Des milliers d’emprunteurs étudiants se sont vu refuser le pardon des prêts du service public (PSLF) en raison d’une mauvaise gestion et d’un abus du programme par le ministère de l’Éducation et ses gestionnaires de prêts, selon une enquête conjointe de la Fédération américaine des enseignants (AFT) et du Student Borrower Protection Center.

En septembre, plus de 98 % des demandeurs se sont vu refuser une remise de prêt, selon le rapport publié mardi.Les données montrent au moins 70 000 fois où les emprunteurs bénéficiant de prêts fédéraux pour l’éducation familiale (FFEL) « ont été déraillés après avoir été incapables de certifier qu’ils disposaient du bon type de prêt », indique le rapport.

Contacté mercredi matin, le ministère de l’Éducation n’a pas fait de commentaire sur la situation.

Les emprunteurs – généralement composés de fonctionnaires, comme des infirmières et des enseignants – ont souvent été mal informés sur leurs prêts et sur les démarches qu’ils pouvaient suivre pour être admissibles au programme PSLF, selon l’enquête. Les candidats éligibles ont pu demander une remise de prêt pour la première fois en 2017, 10 ans après le lancement du programme.

Les candidats qui ont obtenu des prêts dans le cadre du défunt programme FFEL auraient dû être en mesure de les consolider dans un programme de prêt actuel, les rendant ainsi éligibles à une remise, conformément aux règles du PSLF établies par le Congrès, indique le rapport.
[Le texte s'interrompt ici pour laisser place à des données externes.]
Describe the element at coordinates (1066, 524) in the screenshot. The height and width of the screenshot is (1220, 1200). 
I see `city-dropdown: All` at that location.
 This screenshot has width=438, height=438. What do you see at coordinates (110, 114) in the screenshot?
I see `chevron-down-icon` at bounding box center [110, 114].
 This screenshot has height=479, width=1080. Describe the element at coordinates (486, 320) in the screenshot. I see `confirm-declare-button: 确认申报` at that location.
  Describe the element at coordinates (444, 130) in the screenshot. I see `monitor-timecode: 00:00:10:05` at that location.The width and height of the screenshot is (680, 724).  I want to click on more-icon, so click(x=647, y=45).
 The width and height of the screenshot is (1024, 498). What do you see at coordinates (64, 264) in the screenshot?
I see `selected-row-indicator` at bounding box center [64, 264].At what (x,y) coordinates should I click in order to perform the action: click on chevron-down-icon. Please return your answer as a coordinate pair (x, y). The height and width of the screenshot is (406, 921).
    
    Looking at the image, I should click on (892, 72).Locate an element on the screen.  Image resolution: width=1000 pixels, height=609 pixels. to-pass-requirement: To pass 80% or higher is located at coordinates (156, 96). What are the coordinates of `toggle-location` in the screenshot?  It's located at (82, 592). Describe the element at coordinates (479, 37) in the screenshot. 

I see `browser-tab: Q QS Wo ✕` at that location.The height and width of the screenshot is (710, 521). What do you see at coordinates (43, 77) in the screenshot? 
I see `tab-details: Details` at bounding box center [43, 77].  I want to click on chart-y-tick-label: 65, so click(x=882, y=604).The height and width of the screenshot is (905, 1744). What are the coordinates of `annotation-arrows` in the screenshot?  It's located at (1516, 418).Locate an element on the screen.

Cependant, les demandeurs ont déclaré qu’ils dépendaient de leurs gestionnaires de prêts pour obtenir ces informations et que ces institutions – qui pourraient perdre des revenus si les emprunteurs consolidaient leurs prêts – ne les avaient jamais informés du processus ni n’avaient créé de retards inutiles, selon le rapport.

L’enquête a conclu que le ministère de l’Éducation n’avait pas fourni de surveillance, d’orientation ou d’orientation aux gestionnaires de prêts sous contrat. Alors que des centaines de milliers d’emprunteurs éligibles supplémentaires pourraient postuler à ce programme dans les années à venir, l’AFT et le Student Borrower Protection Center demandent aux décideurs politiques de prendre les mesures nécessaires pour éviter que cela ne se reproduise.